Introduction

Plotnine is a Python package for data visualization, based on the grammar of graphics. It implements a wide range of plots—including barcharts, linegraphs, scatterplots, maps, and much more.

This guide goes from a basic overview of Plotnine code, to explaining each piece of its grammar in more detail. While getting started is quick, learning the full grammar takes time. But it’s worth it!

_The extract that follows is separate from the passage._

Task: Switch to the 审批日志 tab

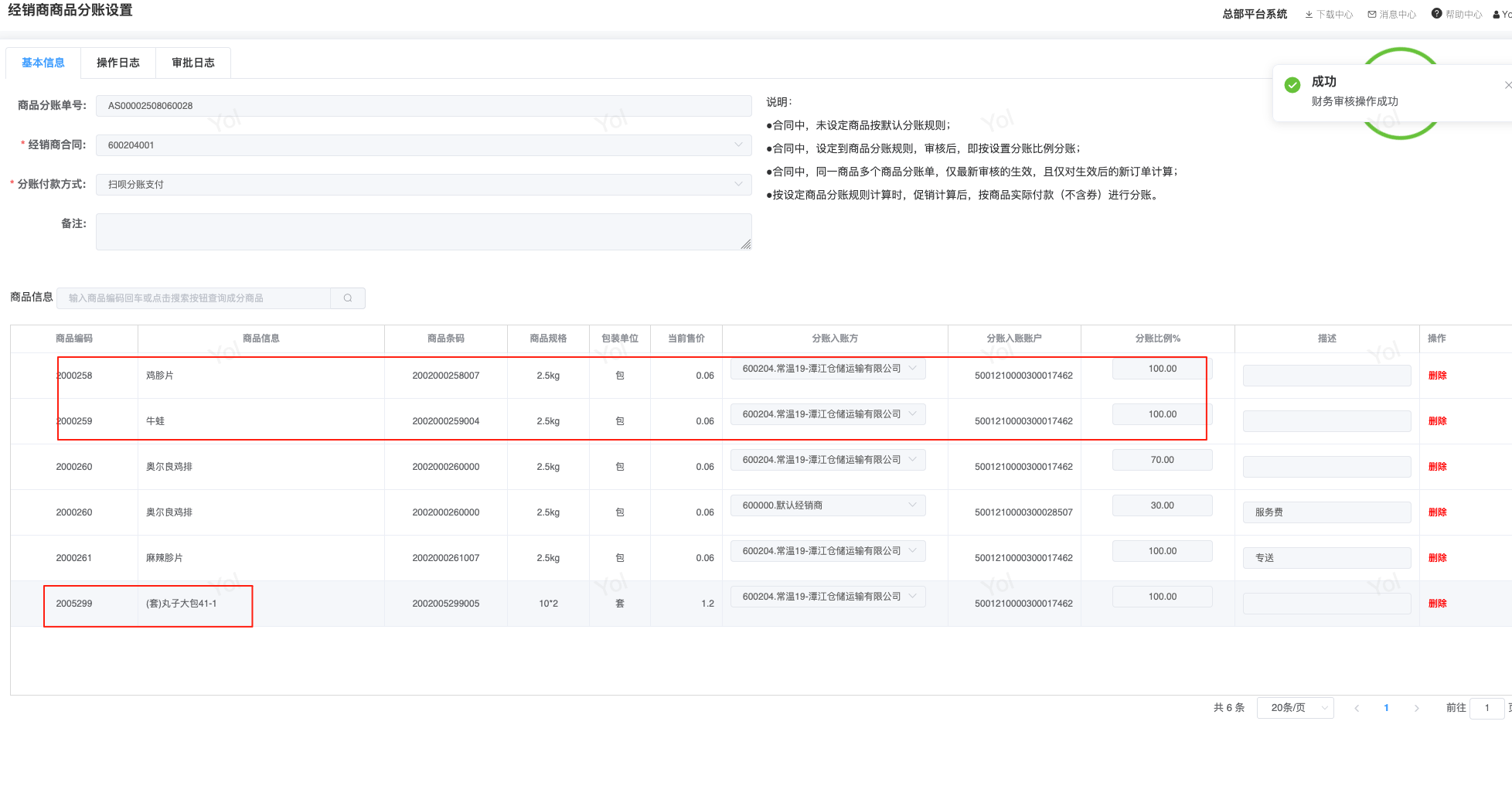Action: pos(193,63)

The grammar of graphics shows how even plots that look very different share the same underlying structure.

The rest of this page provides brief instructions for installing and starting with Plotnine, followed by some example use cases.

Installing

# simple install
pip install plotnine

# with dependencies used in examples
pip install 'plotnine[extra]'
# simple install
uv add plotnine

# with dependencies used in examples
uv add 'plotnine[extra]'
# simple install
conda install -c conda-forge plotnine

# with dependencies used in examples
conda install -c conda-forge 'plotnine[extra]'

Quickstart

Basic plot

Plotnine comes with over a dozen example datasets, in order to quickly illustrate a wide range of plots. For example, the Palmer’s Penguins dataset (plotnine.data.penguins) contains data on three different penguin species.

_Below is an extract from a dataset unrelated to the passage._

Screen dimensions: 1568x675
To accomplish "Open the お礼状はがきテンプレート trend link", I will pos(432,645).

The scatterplot below shows the relationship between bill length and bill depth for each penguin species.

from plotnine import ggplot, aes, geom_point, labs
from plotnine.data import penguins

(
    ggplot(penguins, aes("bill_length_mm", "bill_depth_mm", color="species"))
    + geom_point()
)

DataFrame support

Plotnine supports both Pandas and Polars DataFrames. It also provides simple a >> operator to pipe data into a plot.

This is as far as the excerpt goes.